IDH2 protects against nonalcoholic steatohepatitis by alleviating dyslipidemia regulated by oxidative stress.

Nonalcoholic fatty liver disease (NAFLD) has become an epidemic across the world. A large and growing unmet therapeutic requirement has inspired plenty exploration in the field. Isocitrate dehydrogenase 2 (IDH2), localized in mitochondria, decreases NADP+ to NADPH during the decarboxylation of isocitrate to α-ketoglutarate. Although the NADPH producing system is closely related to oxidative stress and lipid accumulation, the effects of IDH2 on hepatic steatosis and the associated metabolic disorders remain elusive. In our study, we found that IDH2 expression was markedly reduced by palmitate stimulation in primary hepatocytes, accompanied with increased lipid accumulation. In response to high fat diet (HFD) administration, IDH2 knockout (KO) further contributed to the pathological progression of insulin resistance and hepatic steatosis.
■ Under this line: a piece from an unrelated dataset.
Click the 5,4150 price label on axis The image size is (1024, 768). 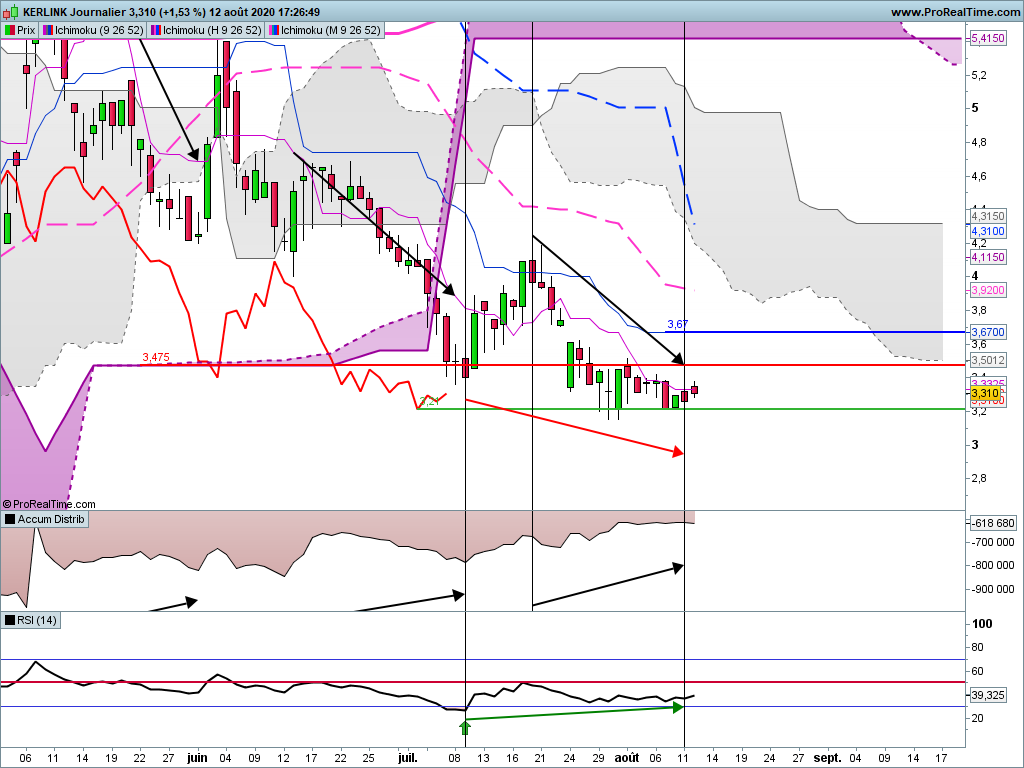[988, 38]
In addition, HFD treatment-induced mitochondrial oxidative injury and dyslipidemia were markedly elevated in liver of mice with IDH2 knockout. The expression of mitochondrial fission and fusion mediators, including dynamin-related protein 1 (DRP1), mitofusin 1 (MFN1) and fission protein 1 (FIS1), induced by HFD was further exacerbated in liver of IDH2 knockout mice. Furthermore, the over-expression of IDH2 in hepatocytes led to the suppression of ROS production and DRP1 expression, but the alleviation of dyslipidemia. Taken together, these results established IDH2 as a critical suppressor of steatohepatitis, which might be a promising therapeutic target for developing effective treatment to prevent nonalcoholic steatohepatitis progression.